To Anyone Else Staying Home Today Because It's What's Best for You
I’m sick today.
I don’t have the flu or a fever or mono like we’ve suspected so many times in my life; it’s not that easy. Sometimes I call it my “depression sickness.” But not always.
Because to most people, having a chronic mental illness isn’t an excuse to be ill. And I hate that.
Because why should it matter if it’s sadness or a virus causing me to feel exhausted, in pain, dizzy, sick to my stomach? Why is the asthma I haven’t had to use my inhaler for in months more legitimate to some people than the emptiness that’s kept me in bed all week?
My family is going to the zoo today. I had to tell my mom I’m not up to going. Again.
I always get anxious thinking she won’t believe me. And I always get sad, because yes, I know what I’m missing out on. I want to see the koalas and the grins of my little brother just as much as you do. But sometimes I just physically and mentally can’t.
I know my weaknesses; I know heat makes me more sick. I know I’ve been sick all my life and I probably always will be. I know sometimes I need to rest and take care of myself. And that can suck.

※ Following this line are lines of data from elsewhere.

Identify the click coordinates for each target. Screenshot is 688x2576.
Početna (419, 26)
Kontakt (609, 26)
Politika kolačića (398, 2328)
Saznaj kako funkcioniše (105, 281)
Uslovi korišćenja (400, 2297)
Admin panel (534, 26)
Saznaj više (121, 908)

It sucks when everyone sees you as the lazy hermit who is always shirking responsibility and hiding from social interaction.

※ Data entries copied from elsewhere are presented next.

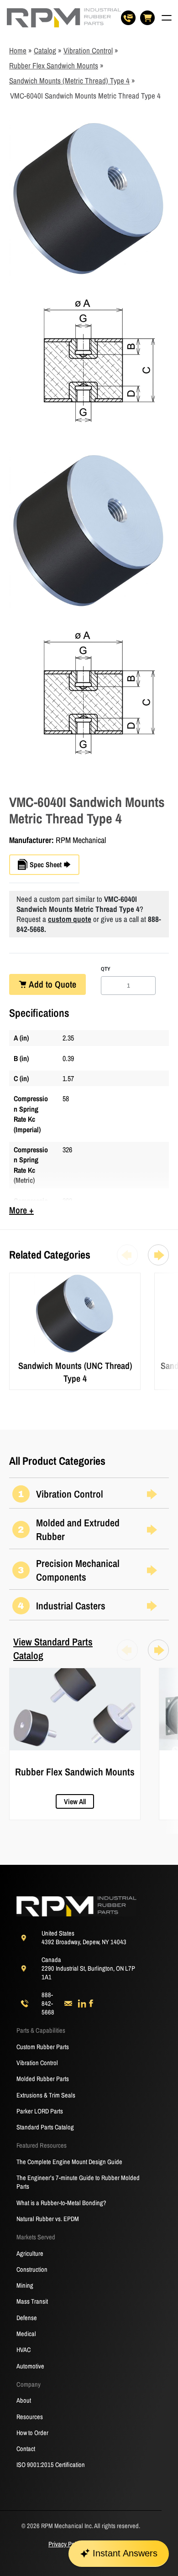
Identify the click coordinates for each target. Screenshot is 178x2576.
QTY (105, 969)
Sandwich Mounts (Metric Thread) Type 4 (69, 80)
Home (17, 50)
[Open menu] (166, 18)
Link (15, 1277)
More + (21, 1210)
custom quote (69, 919)
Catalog (45, 50)
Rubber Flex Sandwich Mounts (53, 65)
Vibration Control (88, 50)
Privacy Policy (65, 2544)
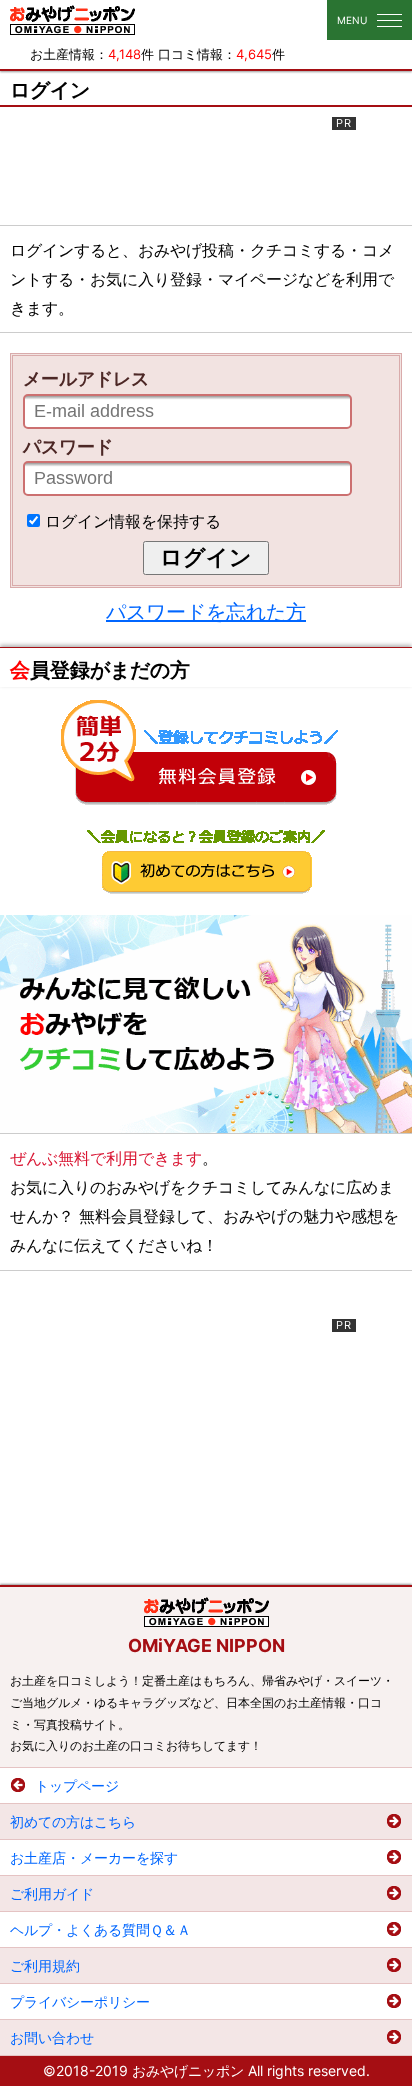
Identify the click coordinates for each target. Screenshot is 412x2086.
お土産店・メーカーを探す (94, 1857)
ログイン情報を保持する (133, 521)
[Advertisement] (206, 167)
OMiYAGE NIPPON (206, 1645)
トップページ (77, 1785)
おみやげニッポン (72, 20)
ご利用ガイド (52, 1893)
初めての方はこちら (73, 1821)
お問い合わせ (52, 2037)
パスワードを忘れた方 (206, 612)
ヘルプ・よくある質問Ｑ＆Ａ (100, 1929)
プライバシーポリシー (80, 2001)
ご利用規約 (45, 1965)
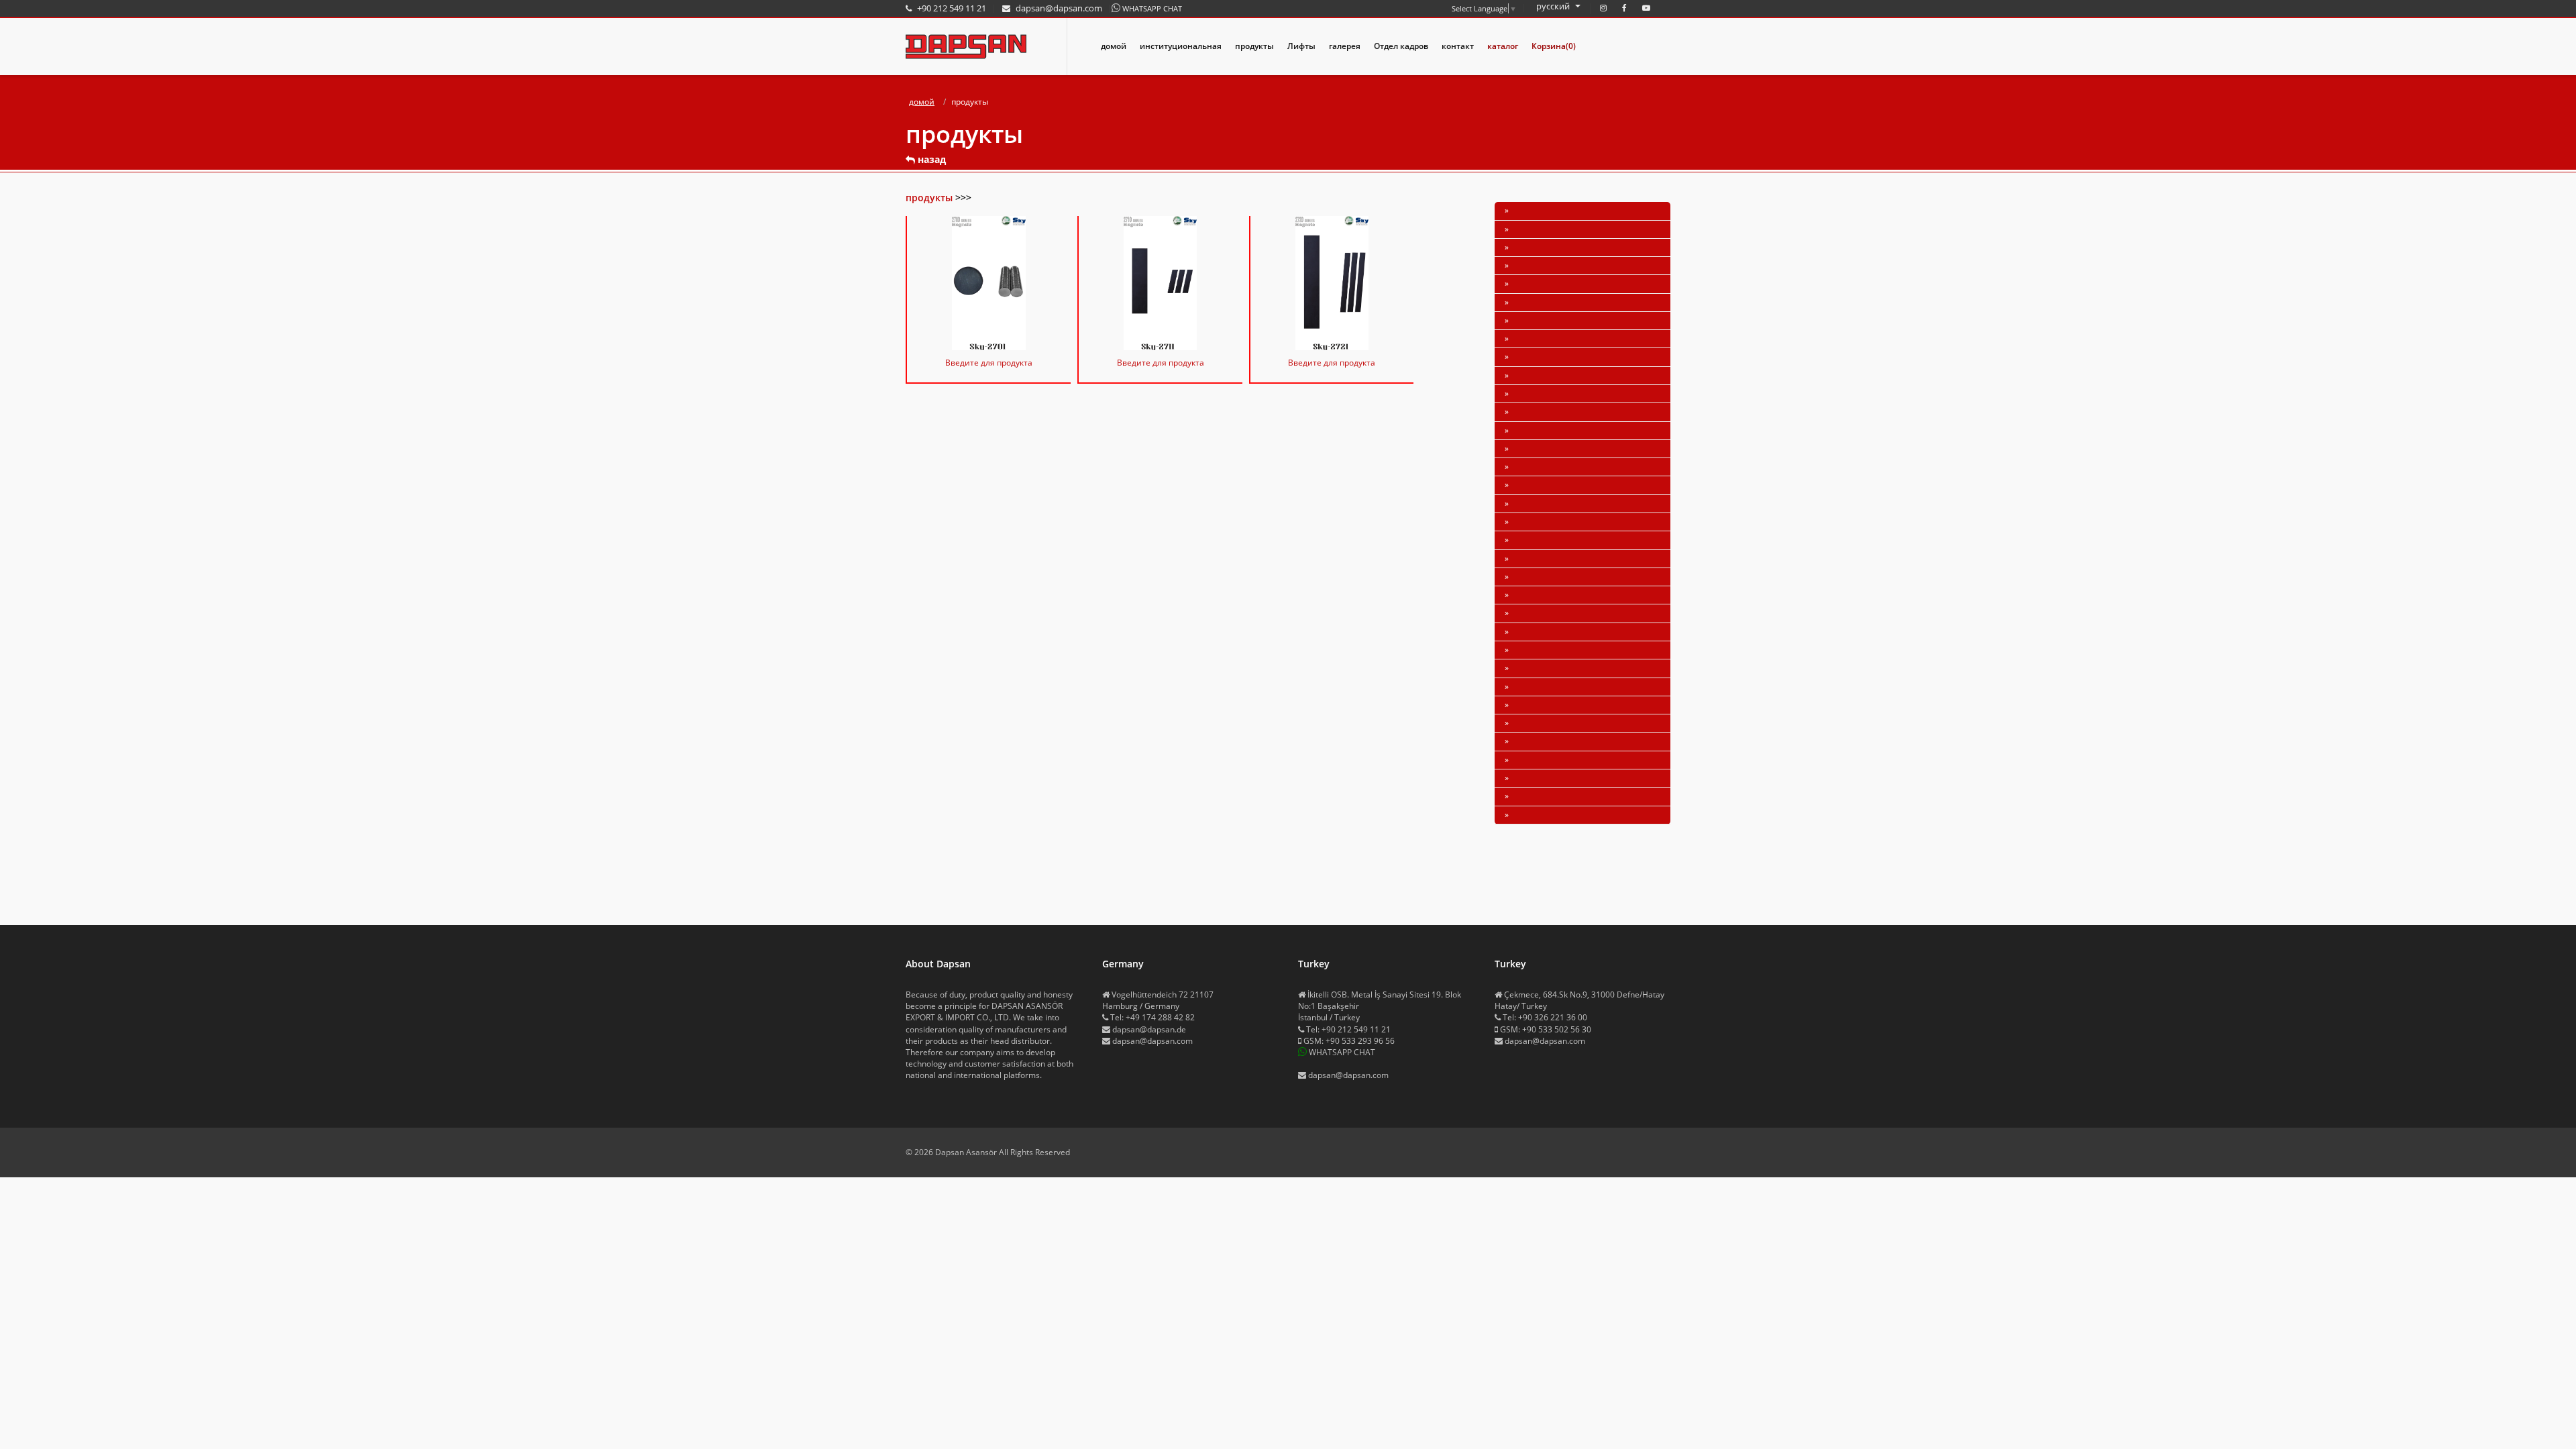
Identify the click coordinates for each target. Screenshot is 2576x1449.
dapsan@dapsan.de (1149, 1029)
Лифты (1301, 46)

But in the end, you know what’s best for you. You know when you need to get out of bed and fight through it. You also know when it will do more harm than good to force yourself.
I’m taking care of myself today.
For those of you who need to do the same, I challenge you to rest unapologetically. I challenge you (along with myself) to stop comparing yourself to friends who aren’t going through the same hell you are, because that doesn’t help anyone. I challenge you to stop making excuses for something you shouldn’t have to make excuses for.
In the words of Twenty-One Pilots, “Our brains are sick, but that’s OK.”